In Tight Economy, Insourcing Is In Vogue
<B> In Tight Economy, Insourcing Is In Vogue</B>
By Chris Davis
From the two-sides-to-every-story department: In a new Meetings Today survey, almost 85 percent of corporate meeting planners said they don't believe their companies will outsource more meetings in 1999. But the same poll shows that nearly 75 percent of planners don't think there will be less outsourcing next year, either.
That's because 60 percent of the 213 corporate meeting planners surveyed said their companies will outsource meeting planning functions to independent firms next year at about the same frequency as in 1998. However, that figure very likely represents firms that didn't outsource any planning functions and don't plan to next year.
Still, the trend in a tight ecomony is to pull meetings in-house. Almost a fourth of respondents said they will be outsourcing less, with 13.5 percent planning much less outsourcing next year and 11.4 percent planning somewhat less. On the other hand, 11.9 percent said there will be somewhat more outsourcing at their companies, and 3.2 percent said there would be much more.
The uncertainty over the course of the American economy seems to be growing, and a downturn certainly would cause companies to focus more intently on their bottom lines. That could result in an even higher percentage of meetings being handled internally.
Still, Joan Eisenstodt, president of conference consulting and management firm Eisenstodt Associates of Washington D.C., cast a wary eye on the industry's future, and warned that outsourcing is anything but a dead issue.
"I don't think outsourcing is the great trend that it was in the past, but there are a lot of services that corporations don't want to pay for and are having other people do," Eisenstodt said. "I think there's still going to be a great amount of outsourcing because companies don't want to want to pay for the level of expertise that they can get from the outside."
Despite the sense of vulnerability in the industry, Eisenstodt said, the potential economic downturn might lead to increased planner layoffs--and therefore to more outsourcing. "The people who have been polled may be doing some wishful thinking," she said.
According to the poll, the meeting-planning function outsourced most often is event planning itself, a category selected by about 19 percent of respondents. The other most commonly outsourced services, in descending order, are housing and registration, onsite staff, site selection and budgeting and reports.
About 44 percent of respondents whose companies plan to outsource less said that's because they have hired the necessary in-house planning staff. Other responses, again in descending order of frequency, include budget cuts, an increased workload for existing company planners, fewer difficult or high-end meetings and dissatisfaction with independent firms' performance.

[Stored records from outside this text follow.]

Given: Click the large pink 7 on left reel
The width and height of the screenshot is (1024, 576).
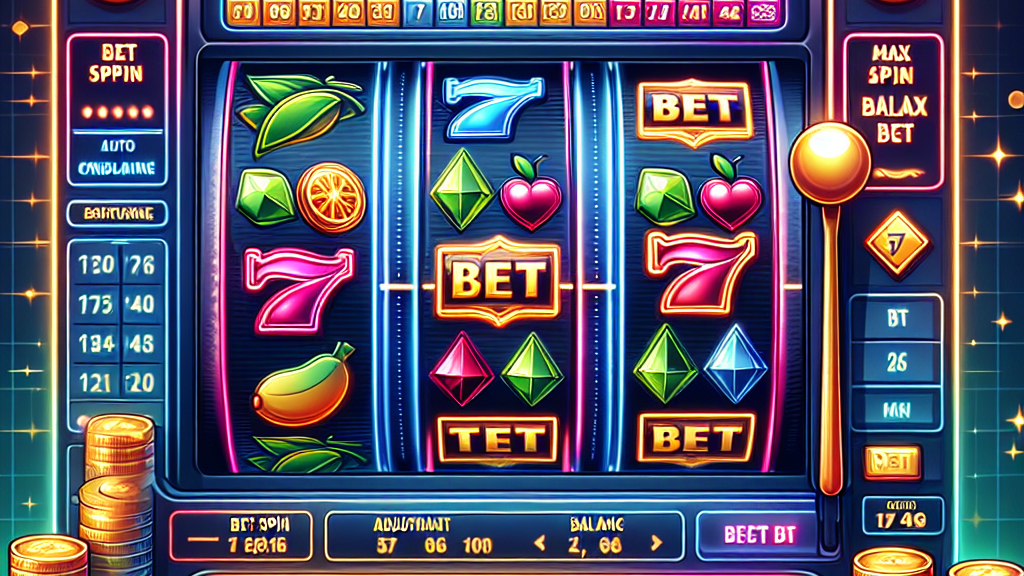Looking at the screenshot, I should pyautogui.click(x=298, y=289).
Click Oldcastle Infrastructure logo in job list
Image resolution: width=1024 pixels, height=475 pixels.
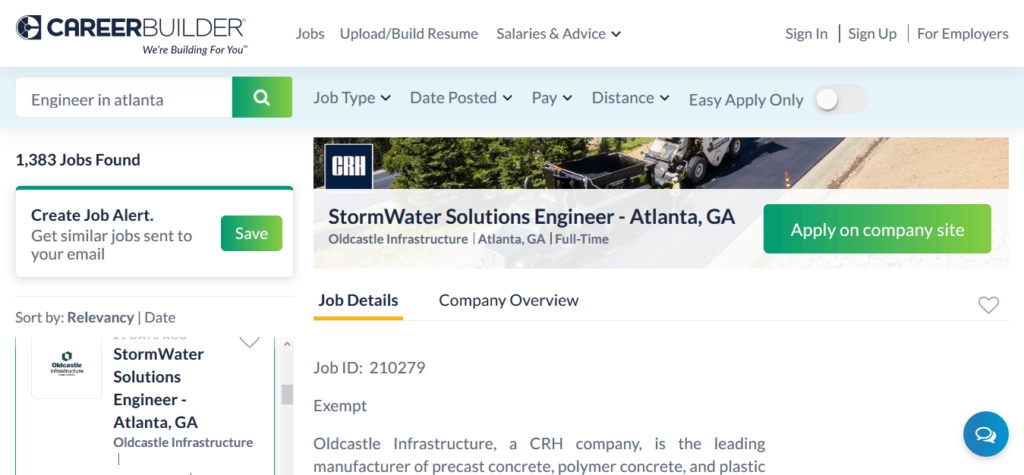67,364
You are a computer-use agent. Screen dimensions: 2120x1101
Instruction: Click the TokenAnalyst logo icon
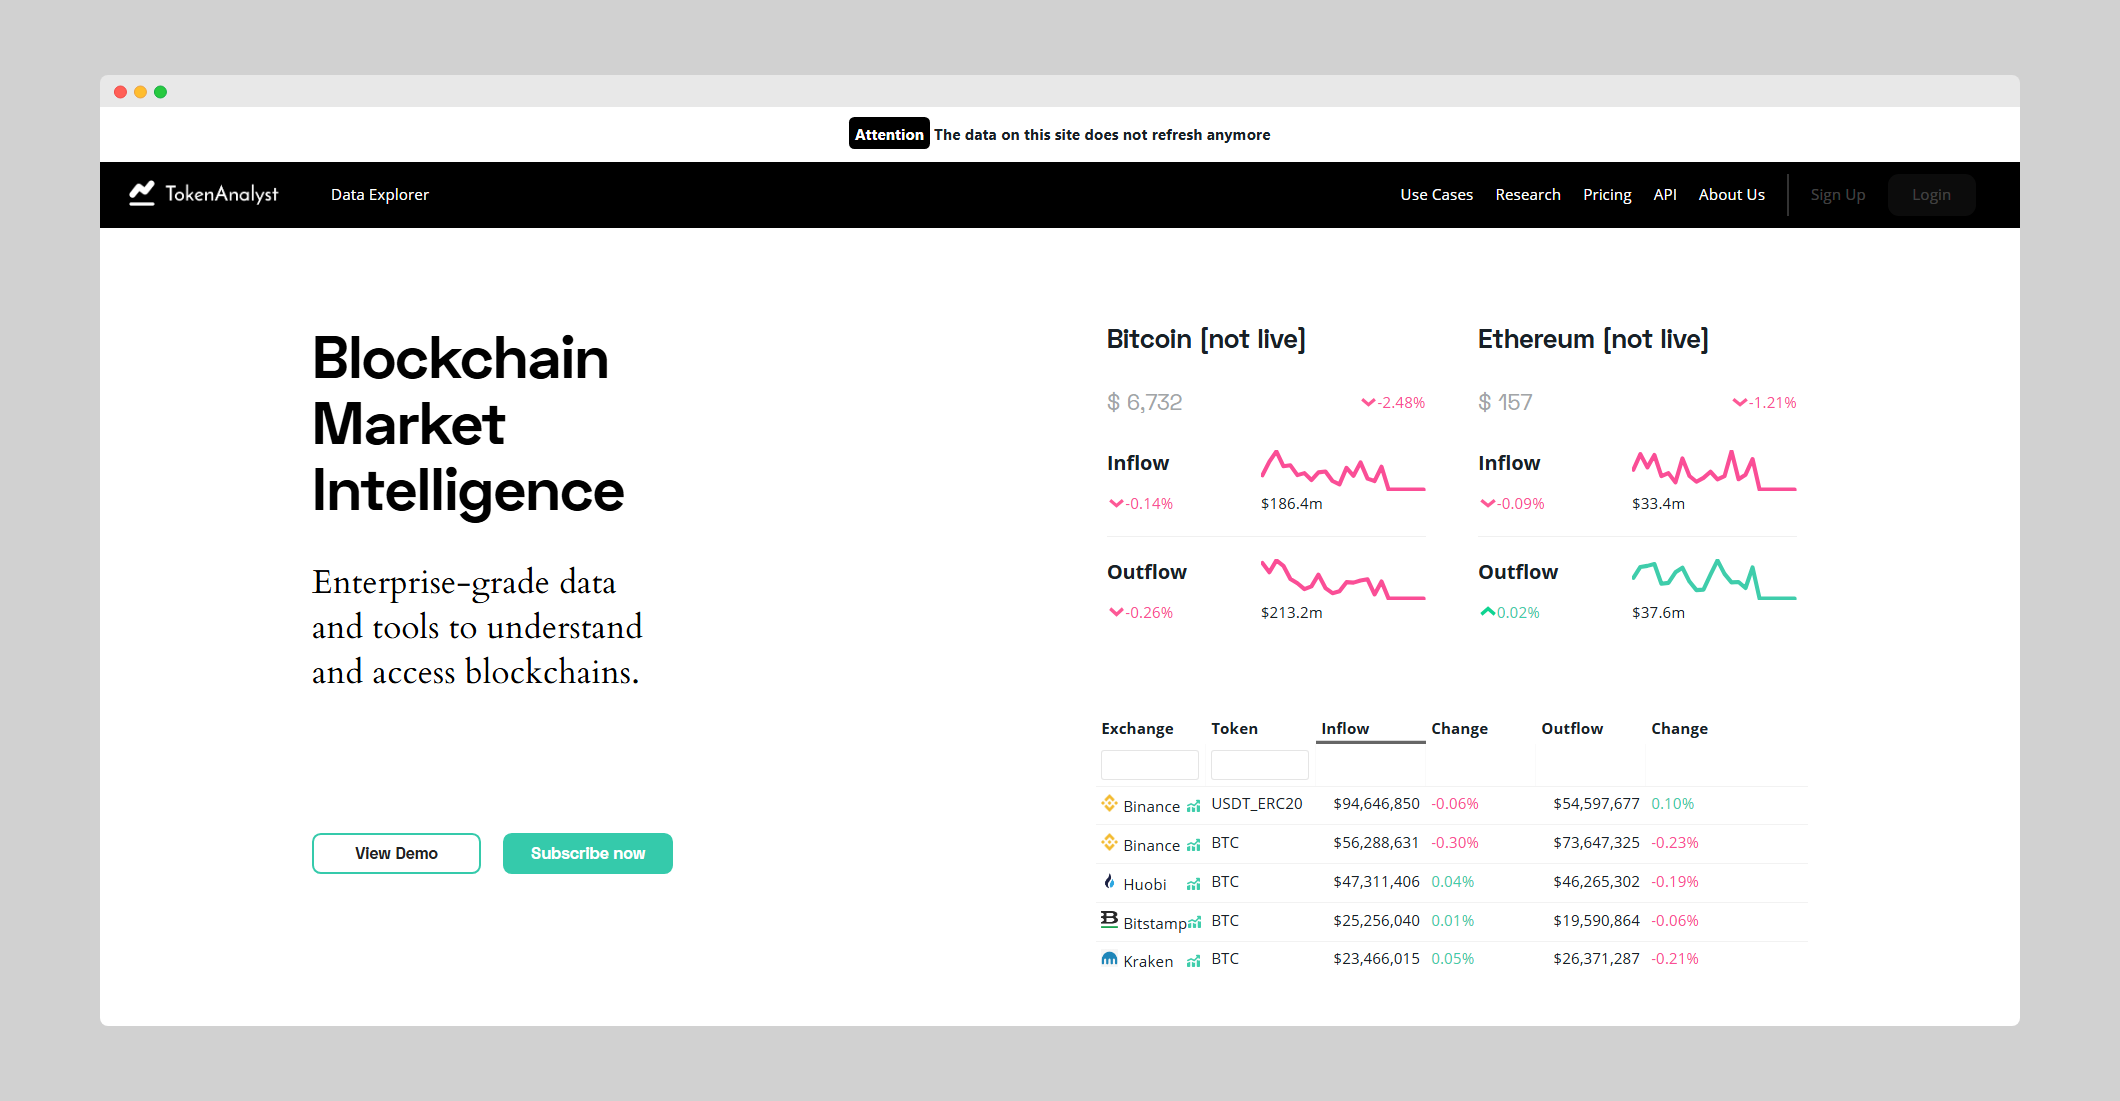click(142, 194)
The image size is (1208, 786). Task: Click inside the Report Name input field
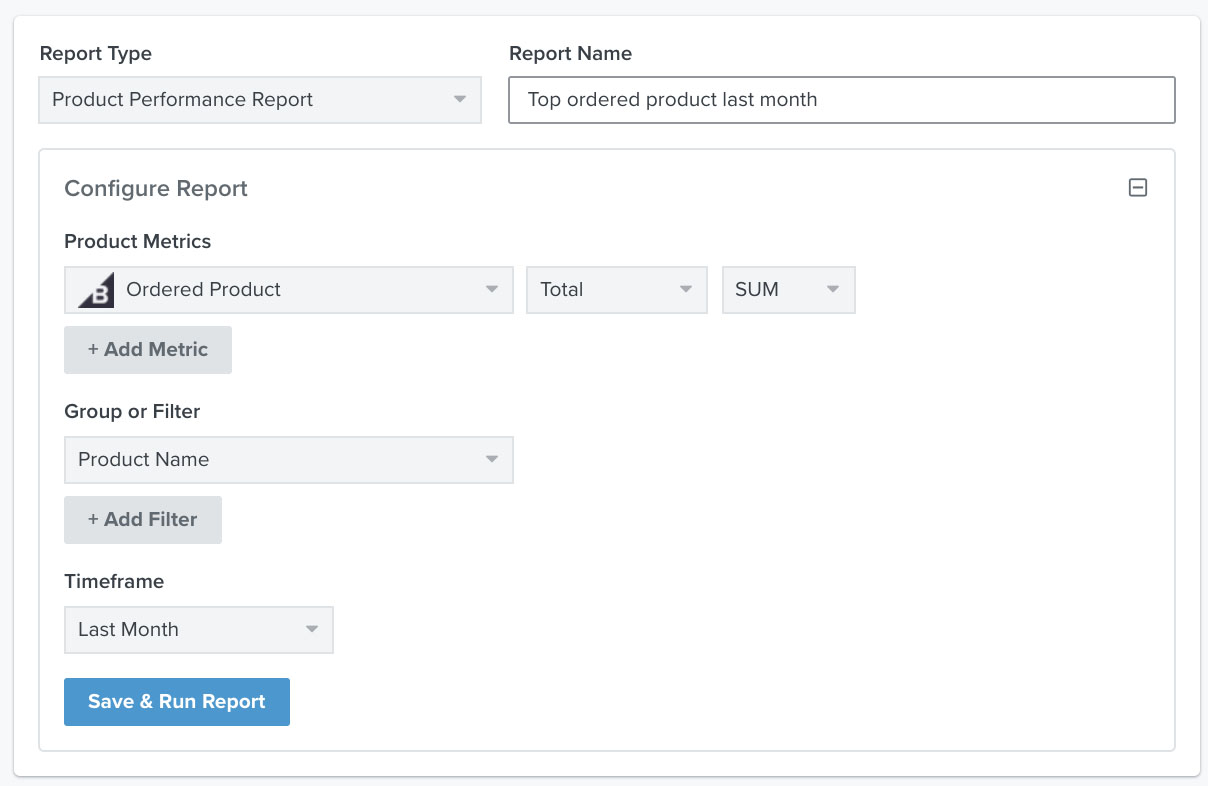point(840,100)
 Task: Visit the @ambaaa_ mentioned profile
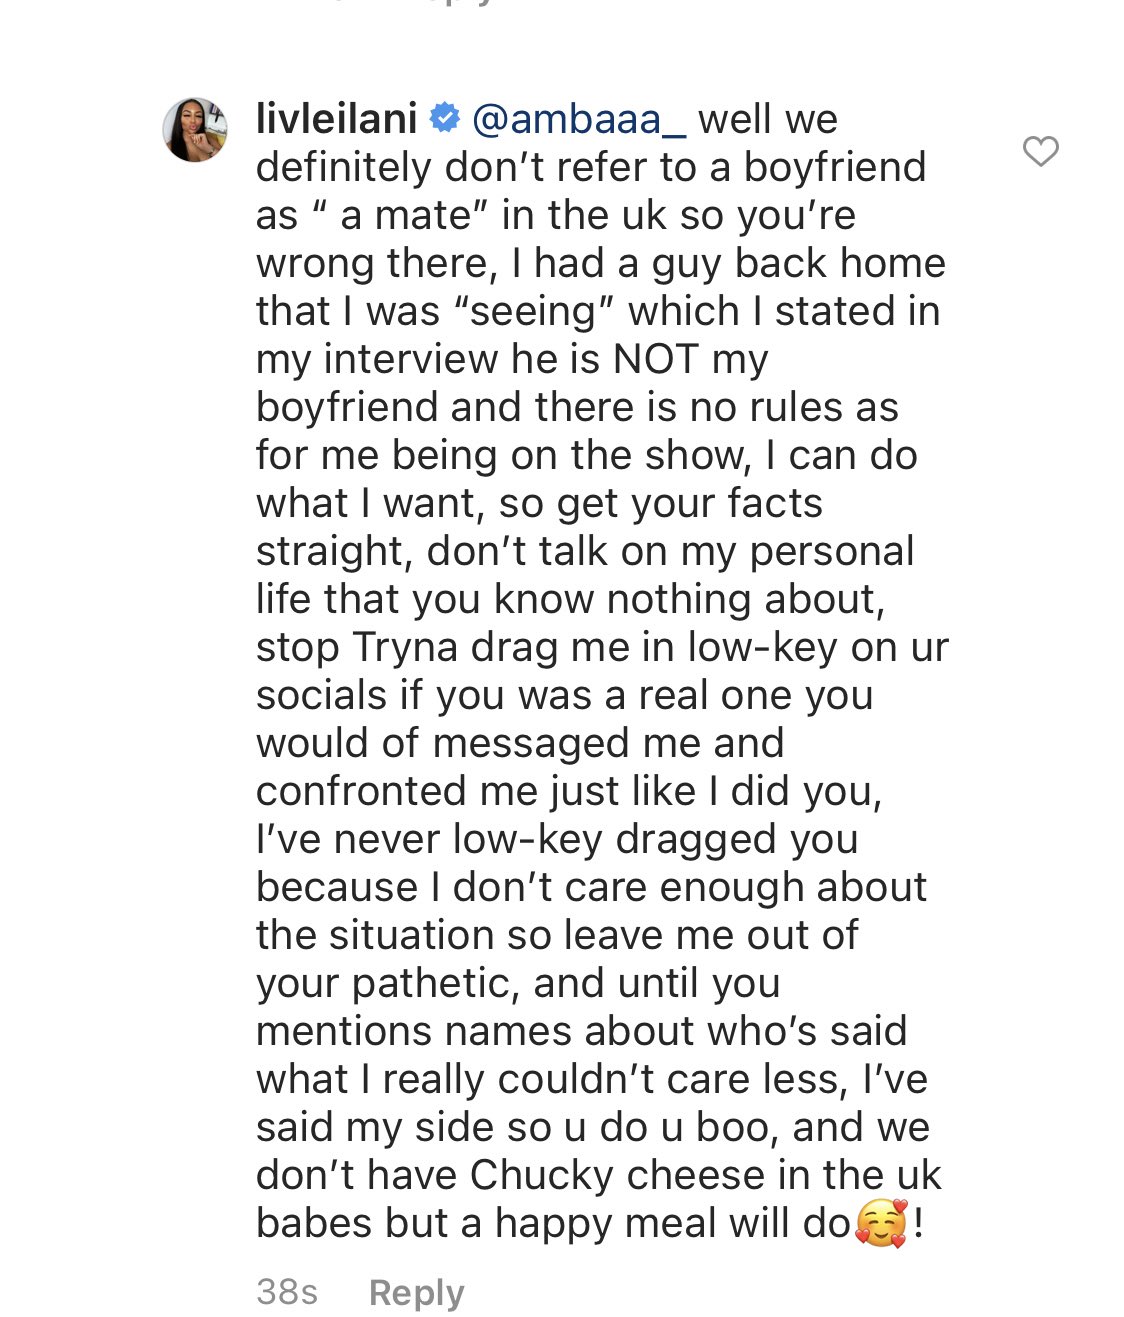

Patricia Bauer, manager of corporate travel and meetings for Avco Financial Services of Irvine, Calif., said there's been less outsourcing over the last few years there, too. "In the past, we used to outsource our annual convention and our annual incentive trip, but the convention has fallen by the wayside over the last few years and I did the incentive trip myself this year," she said. "It was a lot of work, but I saved a lot of money and the trip turned out very well."
Bringing outsourced meetings in-house can pay off, but such a move is not without perils. "You can save a lot of money, as we did, but you have to have the resources in-house to do it, and that could end up costing more," she noted.
The predominant reason for increased outsourcing, cited by about 29 percent of respondents who did so, is that companies are holding more meetings than in the past, and internal staff cannot handle the crunch. Other reasons offered, in descending order of frequency, are a smaller internal staff, positive experiences with independent firms, a company-wide outsourcing strategy and more foreign, high-end or difficult meetings.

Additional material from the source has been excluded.